取り組む課題 ->
a – メタデータに関する文章の「2. メタデータの定義」から「情報の考え方であるといえる。」までを、「二次情報」を「派生情報」に置き換えて書き直してください。
b – メタデータに関する文章で、インターネットで使用されているメディアとして挙げられているものをすべて書き出してください。
c – メタデータに関する文章を、最後の文の後から書き継いでください。

═══ 検討用の文章

1. はじめに
最近,メタデータという言葉をよく耳にする。ところが,このメタデータという言葉は,とても厄介で,話す人や脈絡によっていろいろな意味で使われ,しばしば混乱さえ起こしている。メタデータという用語は,W3C(World Wide Web Consortium)のようなインターネットに関する研究者や,博物館・文書館や図書館の人達,e-Learningシステムなどの業務系システム,GIS(Geographic Information System。以下,GIS)システムや動画システム等の基礎的な研究分野でもキーテクノロジーを示す言葉として議論されている。この背景とその多様な使われ方について,個人的な見解を含めて説明し,図書館の今後の役割と展望を明確にしたい。
2. メタデータの定義
インターネットでは,国や言語・分野を越え,あらゆるコミュニティーから発信される情報が同一のネットワークで接続され,テキスト・画像・動画など多くのメディアが使用されている上に,その情報が刻一刻と変化している。この成長を続けるインターネット世界において効果的に情報を取得し,データを運用していくためのキーテクノロジーを示す言葉としてメタデータという用語が使われている。
辞書ではメタデータの広義な定義として「データについてのデータ」と説明してある。またJISX0017「情報処理用語(データベース)」では「データ記述を含むデータ要素に関するデータ,並びにデータの所有者,アクセス経路,アクセス権及びデータの変更度に関するデータ」となっている。しかし,この説明では図書館や情報管理のコミュニティーで古くから使っている二次情報という用語と区別ができない。「メタデータ」はこれまでの二次情報という概念とは異なり,インターネット環境における新しい二次情報の考え方であるといえる。
3. コミュニティーとメタデータ
W3Cは,HTMLという表示形式を拡張し,XMLとSemantic Webというキーワードで示されるように,インターネットの世界をグローバルな知識ベースとしていくために取り組んでいる。これまでのHTMLでは,表現形式しか表わせないためそれぞれのページの持つ内容は表示された画面を人間が見なければ理解することができなかった。それでは,インターネット上の膨大な情報を選別するのに,とても大きな労力が必要となってしまう。そのため,一定の選別をプログラムで行う仕組みをページ内に組み込むことによって,あるレベルまでの選別をプログラムが自動的に行う試みが進められている。XMLとはページ内に内容を表現するタグを記述するための形式である。更に,プログラムが内容を理解できるページを知識データベース(以下,DB)としてとらえ,インターネット上のページをコンピュータによって評価する知識構造の構築を目指している。「メタデータ」という言葉は,この夢のような取り組みの中で,知識表現のためのデータ定義という意味でも使われている。

══════
═══ 利用できるデータ

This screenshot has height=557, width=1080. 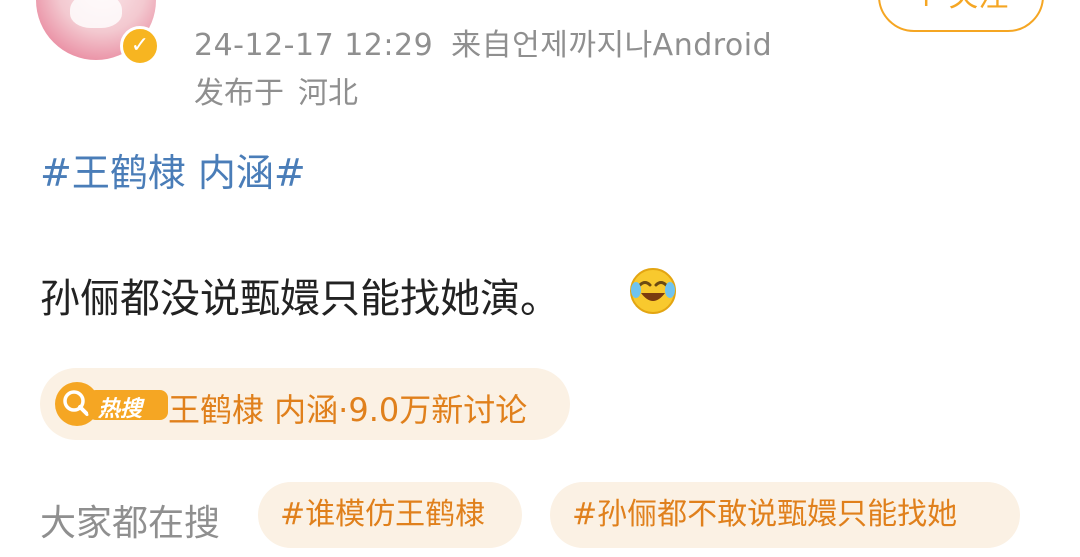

══════

期待される結果 ->
a –
2. メタデータの定義
インターネットでは,国や言語・分野を越え,あらゆるコミュニティーから発信される情報が同一のネットワークで接続され,テキスト・画像・動画など多くのメディアが使用されている上に,その情報が刻一刻と変化している。この成長を続けるインターネット世界において効果的に情報を取得し,データを運用していくためのキーテクノロジーを示す言葉としてメタデータという用語が使われている。
辞書ではメタデータの広義な定義として「データについてのデータ」と説明してある。またJISX0017「情報処理用語(データベース)」では「データ記述を含むデータ要素に関するデータ,並びにデータの所有者,アクセス経路,アクセス権及びデータの変更度に関するデータ」となっている。しかし,この説明では図書館や情報管理のコミュニティーで古くから使っている派生情報という用語と区別ができない。「メタデータ」はこれまでの派生情報という概念とは異なり,インターネット環境における新しい派生情報の考え方であるといえる。

b – テキスト、画像、動画

c –
W3Cの動きに影響されて,業務アプリケーションの世界でもメタデータが議論されている。内容を示すタグを国際標準とし,特定の分野のデータを国際的なレベルで相互交換や相互利用を可能にしようとするものである。業務アプリケーションで使われる「メタデータ」とは,XMLを使った国際的な相互交換可能なデータフォーマットという意味である。
図書館界の「メタデータ」への取り組みは,W3C等の研究に大きく影響されながら進んでいる。図書館は将来の地位を確保するためにも,インターネット上の情報資源の目録を作成し利用者へ提供するという使命がある。そのためには従来の目録規則とMARCフォーマットを見直す必要がある。一方で,これまで作ってきた巨大な目録DBとの整合性を確保することも大きな課題である。そのような中で議論されたフレームワークがDublin Coreという考え方であり,実証プロジェクトの一つがOCLCのCORC(Cooperative Online Resource Catalog)である。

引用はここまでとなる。